# [Exercise task]
Can you retype the entries from the line containing "You are a computer-use agent. The image" through the line containing "tap(452, 598)", both included, without the pictures?
==== Exercise inputs
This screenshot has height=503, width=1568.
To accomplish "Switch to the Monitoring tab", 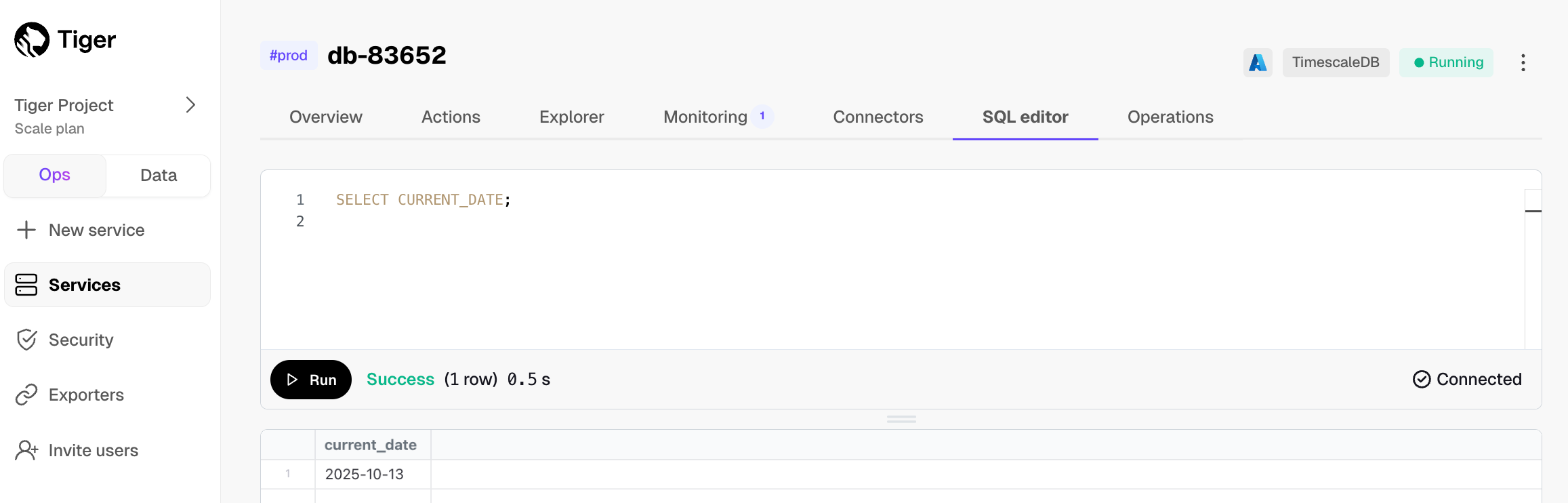I will (x=705, y=117).
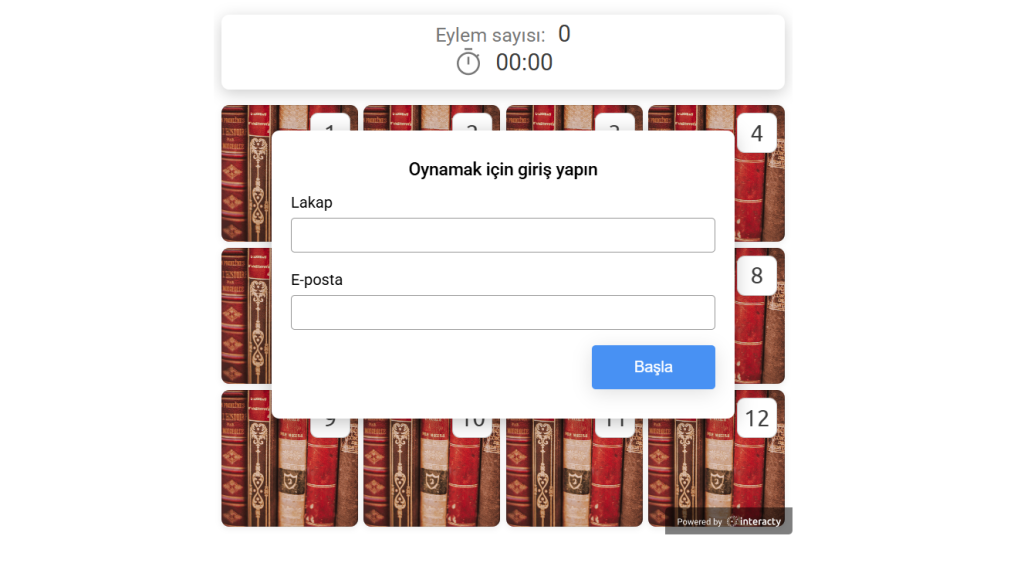Pick memory card number 9
Screen dimensions: 1024x563
pyautogui.click(x=289, y=474)
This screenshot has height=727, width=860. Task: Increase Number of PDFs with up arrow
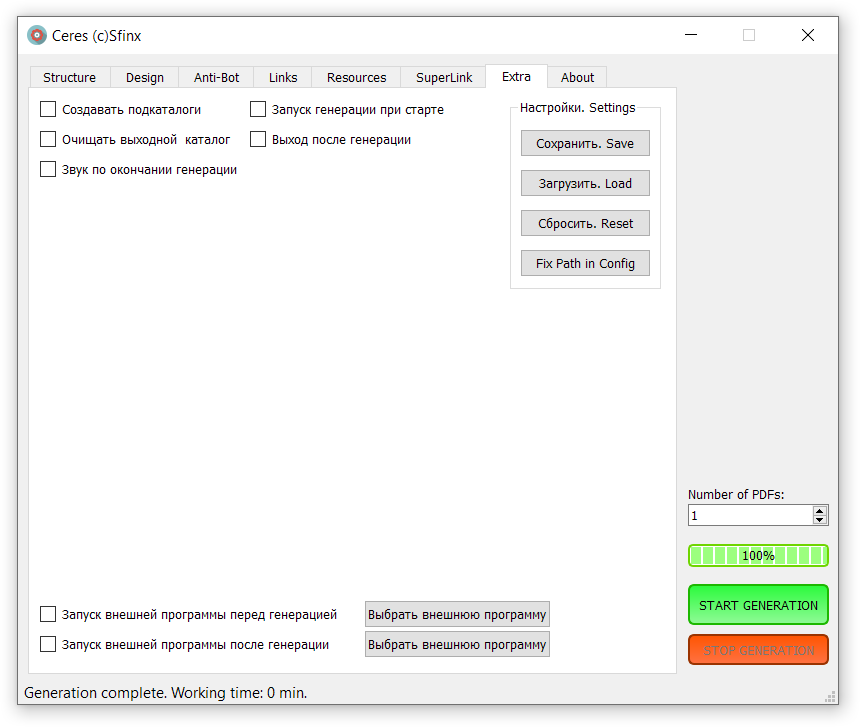tap(820, 510)
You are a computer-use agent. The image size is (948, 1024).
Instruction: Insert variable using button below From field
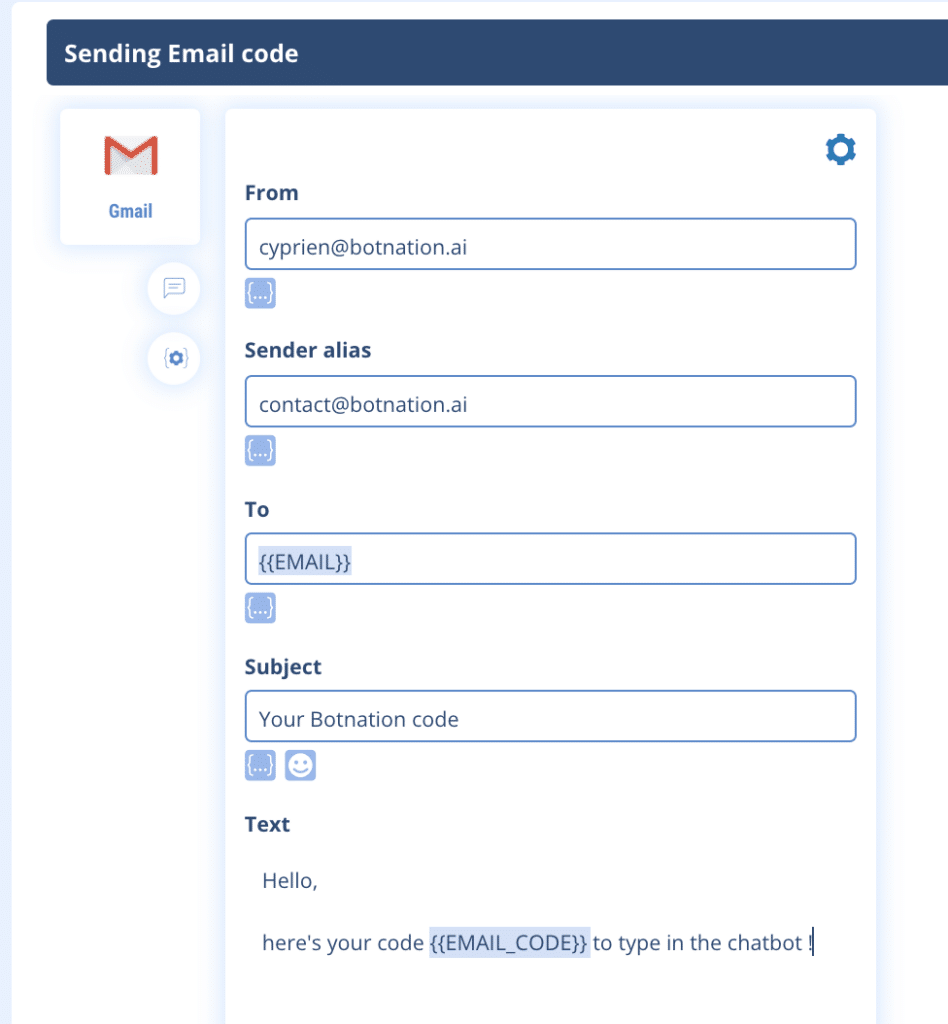tap(260, 293)
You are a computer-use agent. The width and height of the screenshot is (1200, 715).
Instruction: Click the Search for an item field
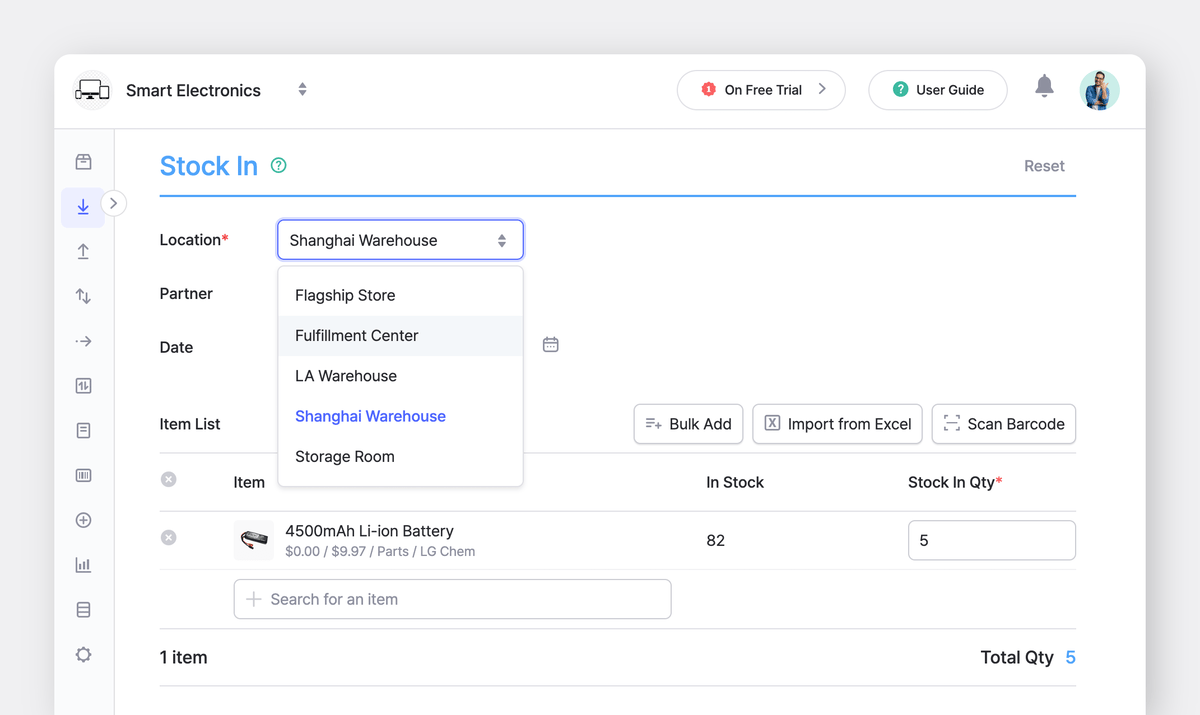tap(452, 598)
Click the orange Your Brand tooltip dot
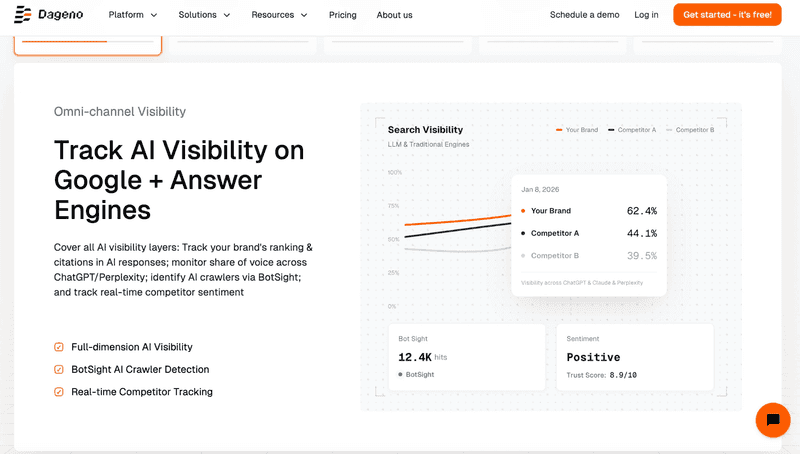Viewport: 800px width, 454px height. tap(522, 211)
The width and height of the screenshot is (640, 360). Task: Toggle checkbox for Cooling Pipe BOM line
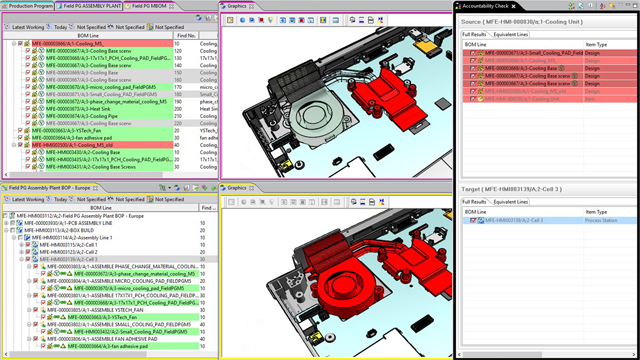click(x=28, y=116)
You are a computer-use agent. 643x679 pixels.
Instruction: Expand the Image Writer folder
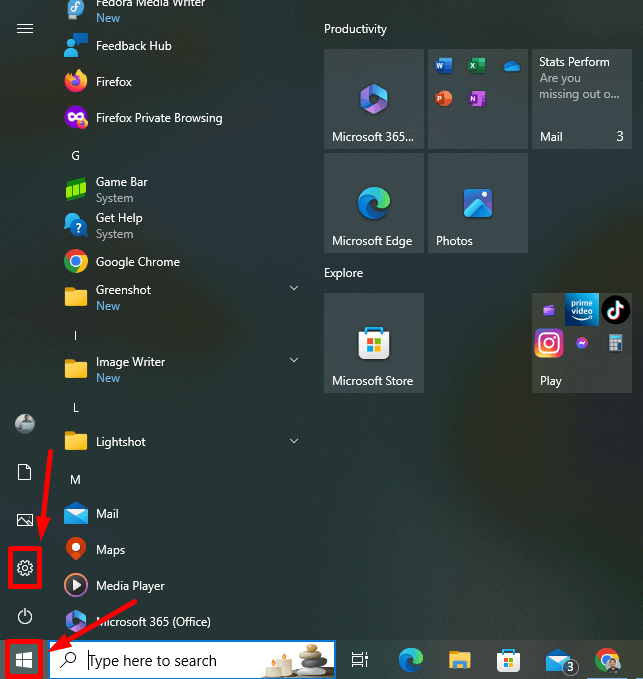[x=294, y=361]
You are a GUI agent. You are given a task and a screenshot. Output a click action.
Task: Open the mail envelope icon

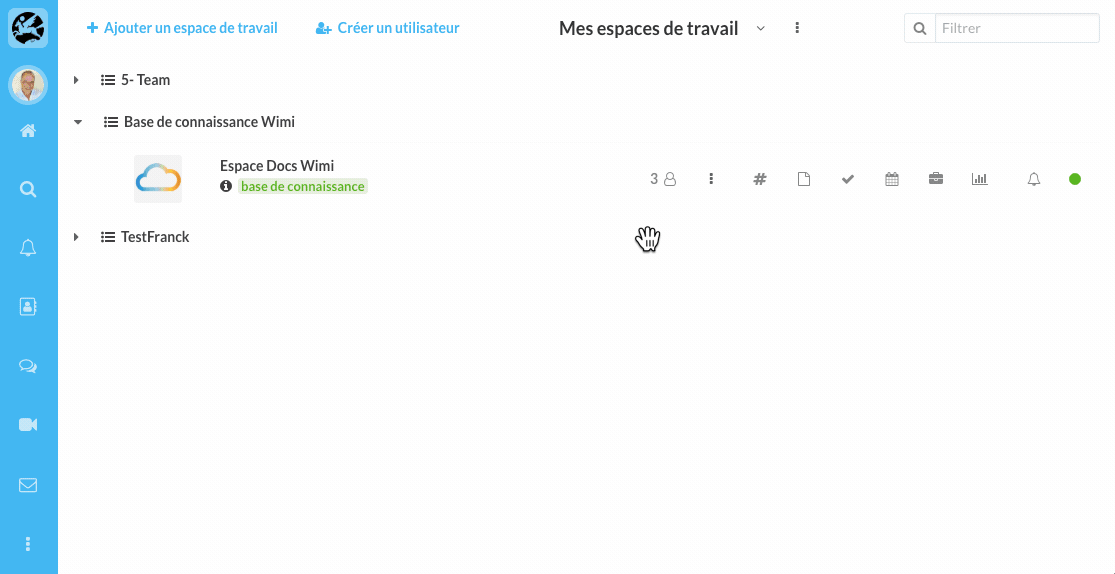[28, 485]
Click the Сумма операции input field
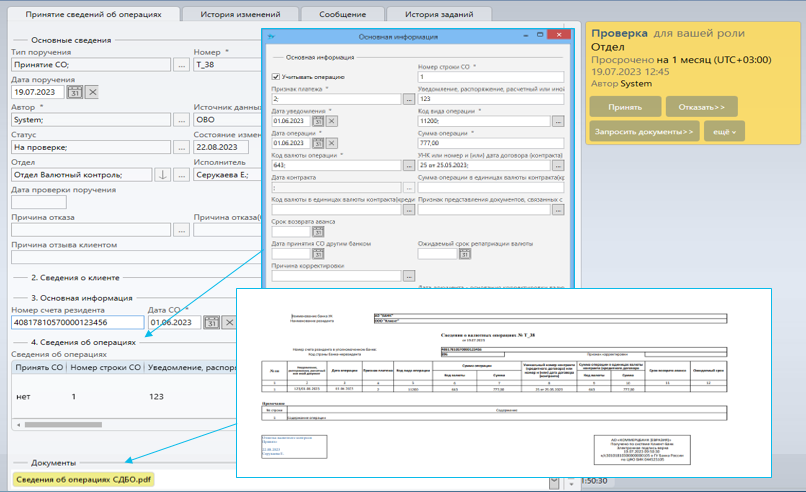The image size is (806, 492). pyautogui.click(x=491, y=142)
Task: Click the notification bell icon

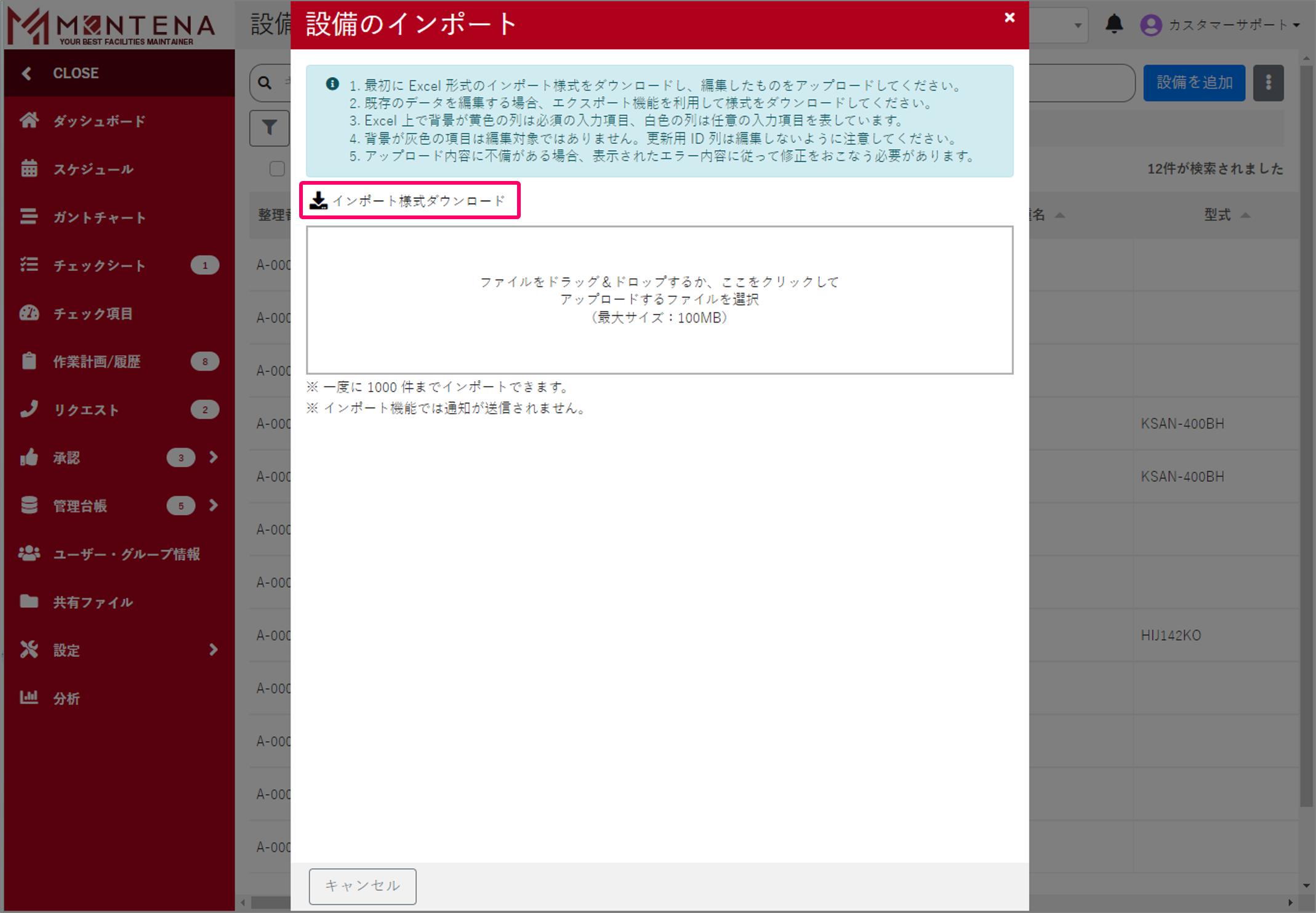Action: point(1114,25)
========
# [Result]
You are a computer-use agent. The image size is (948, 1024).
Instruction: Insert variable using button below From field
tap(260, 293)
You are a computer-use agent. The width and height of the screenshot is (1200, 715).
Instruction: Click the Search for an item field
tap(452, 598)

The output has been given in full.